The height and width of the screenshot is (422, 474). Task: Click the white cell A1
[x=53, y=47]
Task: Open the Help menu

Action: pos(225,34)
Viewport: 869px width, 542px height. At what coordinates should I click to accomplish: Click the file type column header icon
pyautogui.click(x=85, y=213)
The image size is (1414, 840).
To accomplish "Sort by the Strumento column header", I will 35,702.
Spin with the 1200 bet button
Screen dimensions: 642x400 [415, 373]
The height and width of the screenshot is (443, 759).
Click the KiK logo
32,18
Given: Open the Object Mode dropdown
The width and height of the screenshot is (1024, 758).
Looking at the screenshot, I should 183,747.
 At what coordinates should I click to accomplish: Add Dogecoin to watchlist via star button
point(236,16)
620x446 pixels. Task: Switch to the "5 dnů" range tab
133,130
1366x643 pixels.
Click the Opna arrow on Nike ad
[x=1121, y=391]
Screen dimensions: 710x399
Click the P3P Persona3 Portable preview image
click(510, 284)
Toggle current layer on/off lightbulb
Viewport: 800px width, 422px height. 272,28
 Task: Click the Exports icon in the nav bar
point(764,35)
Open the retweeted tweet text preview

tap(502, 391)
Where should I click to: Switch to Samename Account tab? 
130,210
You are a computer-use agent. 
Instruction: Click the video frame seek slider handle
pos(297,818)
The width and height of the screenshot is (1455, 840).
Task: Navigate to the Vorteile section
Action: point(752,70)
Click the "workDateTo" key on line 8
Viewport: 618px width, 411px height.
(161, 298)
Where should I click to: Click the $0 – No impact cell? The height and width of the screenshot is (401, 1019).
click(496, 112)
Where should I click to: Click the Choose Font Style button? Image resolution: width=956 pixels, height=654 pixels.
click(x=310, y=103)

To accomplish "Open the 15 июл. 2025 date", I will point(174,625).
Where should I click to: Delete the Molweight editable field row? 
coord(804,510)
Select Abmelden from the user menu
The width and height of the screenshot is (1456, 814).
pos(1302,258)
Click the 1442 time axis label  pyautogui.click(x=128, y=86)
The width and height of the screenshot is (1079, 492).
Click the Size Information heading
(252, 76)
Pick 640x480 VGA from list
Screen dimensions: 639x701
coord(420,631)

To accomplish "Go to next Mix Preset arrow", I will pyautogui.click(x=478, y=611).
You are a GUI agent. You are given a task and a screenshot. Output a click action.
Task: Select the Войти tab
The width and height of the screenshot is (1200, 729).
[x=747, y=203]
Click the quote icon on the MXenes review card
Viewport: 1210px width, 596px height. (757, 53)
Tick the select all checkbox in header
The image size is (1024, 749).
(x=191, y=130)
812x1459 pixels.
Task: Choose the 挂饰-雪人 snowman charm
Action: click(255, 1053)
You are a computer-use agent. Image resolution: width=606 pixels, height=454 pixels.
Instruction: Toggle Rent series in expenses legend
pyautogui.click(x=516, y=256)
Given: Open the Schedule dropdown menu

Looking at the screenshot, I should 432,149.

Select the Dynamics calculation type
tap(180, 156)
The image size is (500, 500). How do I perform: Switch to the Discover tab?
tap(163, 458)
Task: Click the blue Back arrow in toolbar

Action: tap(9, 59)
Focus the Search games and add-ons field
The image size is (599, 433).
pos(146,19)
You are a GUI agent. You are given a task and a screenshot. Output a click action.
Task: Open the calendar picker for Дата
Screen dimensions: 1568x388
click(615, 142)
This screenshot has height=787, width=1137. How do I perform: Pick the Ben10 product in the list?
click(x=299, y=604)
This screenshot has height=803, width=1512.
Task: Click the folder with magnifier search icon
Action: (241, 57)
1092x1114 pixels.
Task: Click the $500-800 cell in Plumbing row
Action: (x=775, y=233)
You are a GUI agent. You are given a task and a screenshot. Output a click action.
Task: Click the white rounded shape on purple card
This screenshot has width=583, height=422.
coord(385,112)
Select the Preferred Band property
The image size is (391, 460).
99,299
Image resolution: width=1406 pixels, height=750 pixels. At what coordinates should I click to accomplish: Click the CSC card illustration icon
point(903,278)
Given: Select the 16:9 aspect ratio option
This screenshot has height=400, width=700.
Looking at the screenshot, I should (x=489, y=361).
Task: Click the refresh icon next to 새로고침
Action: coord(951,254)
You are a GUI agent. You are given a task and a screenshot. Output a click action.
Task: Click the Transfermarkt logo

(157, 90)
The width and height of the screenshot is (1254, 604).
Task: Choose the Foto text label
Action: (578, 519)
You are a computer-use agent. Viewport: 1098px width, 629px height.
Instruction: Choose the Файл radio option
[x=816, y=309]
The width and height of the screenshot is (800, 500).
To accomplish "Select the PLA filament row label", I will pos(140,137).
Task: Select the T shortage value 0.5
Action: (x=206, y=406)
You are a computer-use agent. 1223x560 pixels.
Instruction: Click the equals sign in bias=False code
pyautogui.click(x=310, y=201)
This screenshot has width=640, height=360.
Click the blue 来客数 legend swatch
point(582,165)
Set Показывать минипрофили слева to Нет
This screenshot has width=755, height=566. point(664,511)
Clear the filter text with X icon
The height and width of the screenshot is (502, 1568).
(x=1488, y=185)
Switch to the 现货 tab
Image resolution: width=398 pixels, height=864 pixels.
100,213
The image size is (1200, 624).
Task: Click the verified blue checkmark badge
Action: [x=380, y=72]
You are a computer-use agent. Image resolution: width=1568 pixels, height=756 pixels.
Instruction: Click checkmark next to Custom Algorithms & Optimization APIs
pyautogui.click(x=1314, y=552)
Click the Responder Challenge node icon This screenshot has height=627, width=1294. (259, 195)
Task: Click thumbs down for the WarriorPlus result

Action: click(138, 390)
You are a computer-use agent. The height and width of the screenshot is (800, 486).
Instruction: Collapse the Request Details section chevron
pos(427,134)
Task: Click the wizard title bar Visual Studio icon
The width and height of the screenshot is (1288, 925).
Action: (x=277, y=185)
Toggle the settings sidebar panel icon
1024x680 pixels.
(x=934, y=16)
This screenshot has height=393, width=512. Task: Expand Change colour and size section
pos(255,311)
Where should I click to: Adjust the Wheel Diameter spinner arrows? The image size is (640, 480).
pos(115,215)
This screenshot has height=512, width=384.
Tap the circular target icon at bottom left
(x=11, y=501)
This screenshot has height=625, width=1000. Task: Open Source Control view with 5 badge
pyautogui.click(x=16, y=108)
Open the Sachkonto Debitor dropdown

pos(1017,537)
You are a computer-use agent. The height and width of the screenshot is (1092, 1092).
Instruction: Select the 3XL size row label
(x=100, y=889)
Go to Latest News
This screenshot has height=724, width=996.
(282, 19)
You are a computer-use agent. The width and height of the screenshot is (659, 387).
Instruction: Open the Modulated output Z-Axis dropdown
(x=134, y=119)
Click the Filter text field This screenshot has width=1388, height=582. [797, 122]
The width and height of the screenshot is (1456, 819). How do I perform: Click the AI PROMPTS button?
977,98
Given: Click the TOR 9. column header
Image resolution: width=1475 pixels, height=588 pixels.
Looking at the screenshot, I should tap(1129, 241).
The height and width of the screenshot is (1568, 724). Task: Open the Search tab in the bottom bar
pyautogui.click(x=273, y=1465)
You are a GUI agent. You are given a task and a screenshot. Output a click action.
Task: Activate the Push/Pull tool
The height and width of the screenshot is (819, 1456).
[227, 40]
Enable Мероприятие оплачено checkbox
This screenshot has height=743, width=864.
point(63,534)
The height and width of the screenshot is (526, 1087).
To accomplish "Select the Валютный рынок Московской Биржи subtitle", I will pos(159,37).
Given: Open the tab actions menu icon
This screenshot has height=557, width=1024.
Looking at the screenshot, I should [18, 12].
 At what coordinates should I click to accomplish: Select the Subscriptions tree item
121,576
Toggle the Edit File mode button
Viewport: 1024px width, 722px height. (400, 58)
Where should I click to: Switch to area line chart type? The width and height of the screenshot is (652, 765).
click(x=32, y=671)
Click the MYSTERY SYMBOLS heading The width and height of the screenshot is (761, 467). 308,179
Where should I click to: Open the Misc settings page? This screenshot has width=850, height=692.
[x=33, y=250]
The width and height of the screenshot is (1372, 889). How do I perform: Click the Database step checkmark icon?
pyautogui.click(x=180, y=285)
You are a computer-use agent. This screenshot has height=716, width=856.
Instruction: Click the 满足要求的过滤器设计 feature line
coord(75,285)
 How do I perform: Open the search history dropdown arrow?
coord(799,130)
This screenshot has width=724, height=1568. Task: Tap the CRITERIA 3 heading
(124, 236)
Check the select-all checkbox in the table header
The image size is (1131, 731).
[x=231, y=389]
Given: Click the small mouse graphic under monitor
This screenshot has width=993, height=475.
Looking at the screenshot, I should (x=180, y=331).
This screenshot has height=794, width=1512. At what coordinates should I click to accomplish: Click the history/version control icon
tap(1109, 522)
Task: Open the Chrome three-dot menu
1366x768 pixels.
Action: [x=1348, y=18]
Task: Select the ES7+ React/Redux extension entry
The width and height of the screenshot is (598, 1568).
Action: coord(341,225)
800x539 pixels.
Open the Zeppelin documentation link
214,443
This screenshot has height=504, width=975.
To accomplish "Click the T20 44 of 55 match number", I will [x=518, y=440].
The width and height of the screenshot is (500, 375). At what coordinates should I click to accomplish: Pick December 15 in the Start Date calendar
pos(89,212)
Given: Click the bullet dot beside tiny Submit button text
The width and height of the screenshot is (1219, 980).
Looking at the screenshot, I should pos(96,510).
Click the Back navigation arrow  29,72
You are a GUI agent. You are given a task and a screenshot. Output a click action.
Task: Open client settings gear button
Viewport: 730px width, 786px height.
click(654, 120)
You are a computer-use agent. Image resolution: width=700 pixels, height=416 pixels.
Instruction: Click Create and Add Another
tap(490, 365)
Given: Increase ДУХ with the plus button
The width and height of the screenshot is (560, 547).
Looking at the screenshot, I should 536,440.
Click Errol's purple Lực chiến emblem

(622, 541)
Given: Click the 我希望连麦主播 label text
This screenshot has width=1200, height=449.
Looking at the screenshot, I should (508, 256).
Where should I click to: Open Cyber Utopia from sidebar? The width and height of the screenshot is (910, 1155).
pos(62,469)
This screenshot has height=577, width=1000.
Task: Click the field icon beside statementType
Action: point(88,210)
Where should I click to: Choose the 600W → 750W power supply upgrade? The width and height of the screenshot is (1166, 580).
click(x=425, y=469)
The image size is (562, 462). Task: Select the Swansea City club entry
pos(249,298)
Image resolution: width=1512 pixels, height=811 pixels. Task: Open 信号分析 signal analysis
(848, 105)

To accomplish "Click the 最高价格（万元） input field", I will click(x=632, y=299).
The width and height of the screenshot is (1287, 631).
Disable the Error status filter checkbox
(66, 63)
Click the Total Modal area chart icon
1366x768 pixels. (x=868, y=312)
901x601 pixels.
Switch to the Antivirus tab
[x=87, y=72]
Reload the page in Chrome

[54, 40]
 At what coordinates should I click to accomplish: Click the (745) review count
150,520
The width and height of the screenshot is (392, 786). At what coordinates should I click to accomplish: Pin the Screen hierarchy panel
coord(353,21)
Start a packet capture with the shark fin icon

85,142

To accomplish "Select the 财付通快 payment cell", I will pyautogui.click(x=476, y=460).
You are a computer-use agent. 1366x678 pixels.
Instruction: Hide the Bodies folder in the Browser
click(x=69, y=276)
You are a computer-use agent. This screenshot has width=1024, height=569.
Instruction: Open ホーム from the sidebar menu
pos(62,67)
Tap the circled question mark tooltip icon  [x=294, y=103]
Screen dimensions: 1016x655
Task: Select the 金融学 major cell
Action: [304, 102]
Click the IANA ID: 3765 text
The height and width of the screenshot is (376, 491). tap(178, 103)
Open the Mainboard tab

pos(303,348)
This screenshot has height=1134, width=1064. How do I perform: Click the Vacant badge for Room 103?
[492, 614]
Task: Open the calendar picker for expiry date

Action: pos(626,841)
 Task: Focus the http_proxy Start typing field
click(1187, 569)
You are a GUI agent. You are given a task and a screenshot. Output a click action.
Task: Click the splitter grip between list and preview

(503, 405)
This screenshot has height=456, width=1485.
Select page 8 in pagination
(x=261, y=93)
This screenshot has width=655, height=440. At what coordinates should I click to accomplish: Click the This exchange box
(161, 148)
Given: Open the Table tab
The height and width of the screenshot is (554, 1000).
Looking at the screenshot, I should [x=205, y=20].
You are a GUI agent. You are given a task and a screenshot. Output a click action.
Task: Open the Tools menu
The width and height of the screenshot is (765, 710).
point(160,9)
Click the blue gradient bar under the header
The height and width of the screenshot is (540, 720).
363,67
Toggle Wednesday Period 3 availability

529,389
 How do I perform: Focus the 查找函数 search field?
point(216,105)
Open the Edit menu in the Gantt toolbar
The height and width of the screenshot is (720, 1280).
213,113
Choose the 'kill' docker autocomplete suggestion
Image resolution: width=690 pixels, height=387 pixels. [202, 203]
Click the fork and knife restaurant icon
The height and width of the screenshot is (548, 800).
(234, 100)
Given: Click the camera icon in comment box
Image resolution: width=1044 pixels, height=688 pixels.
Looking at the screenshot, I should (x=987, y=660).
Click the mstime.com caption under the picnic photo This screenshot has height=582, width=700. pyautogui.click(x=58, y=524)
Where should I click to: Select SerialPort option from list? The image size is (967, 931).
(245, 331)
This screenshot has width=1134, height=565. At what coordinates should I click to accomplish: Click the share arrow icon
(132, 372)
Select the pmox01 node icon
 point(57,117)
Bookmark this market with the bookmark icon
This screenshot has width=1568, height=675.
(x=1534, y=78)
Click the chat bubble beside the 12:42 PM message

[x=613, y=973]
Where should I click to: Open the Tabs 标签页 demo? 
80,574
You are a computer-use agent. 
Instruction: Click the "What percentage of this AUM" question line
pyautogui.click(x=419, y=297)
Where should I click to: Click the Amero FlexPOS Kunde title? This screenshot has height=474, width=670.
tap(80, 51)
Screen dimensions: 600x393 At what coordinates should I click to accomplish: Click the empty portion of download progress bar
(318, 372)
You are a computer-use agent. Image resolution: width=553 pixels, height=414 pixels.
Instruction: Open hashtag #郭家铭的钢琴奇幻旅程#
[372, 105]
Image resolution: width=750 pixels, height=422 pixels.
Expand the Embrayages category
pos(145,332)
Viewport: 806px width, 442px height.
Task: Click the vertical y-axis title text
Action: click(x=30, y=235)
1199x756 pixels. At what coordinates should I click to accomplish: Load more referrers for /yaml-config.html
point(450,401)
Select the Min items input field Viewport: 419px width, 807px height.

• • • • • • •

- [What the task requires] Please copy each line of the material that contains the word "input".

- [Solution for this problem]
To accomplish "Click the 最高价格（万元） input field", I will click(x=632, y=299).
Select the Min items input field Viewport: 419px width, 807px height.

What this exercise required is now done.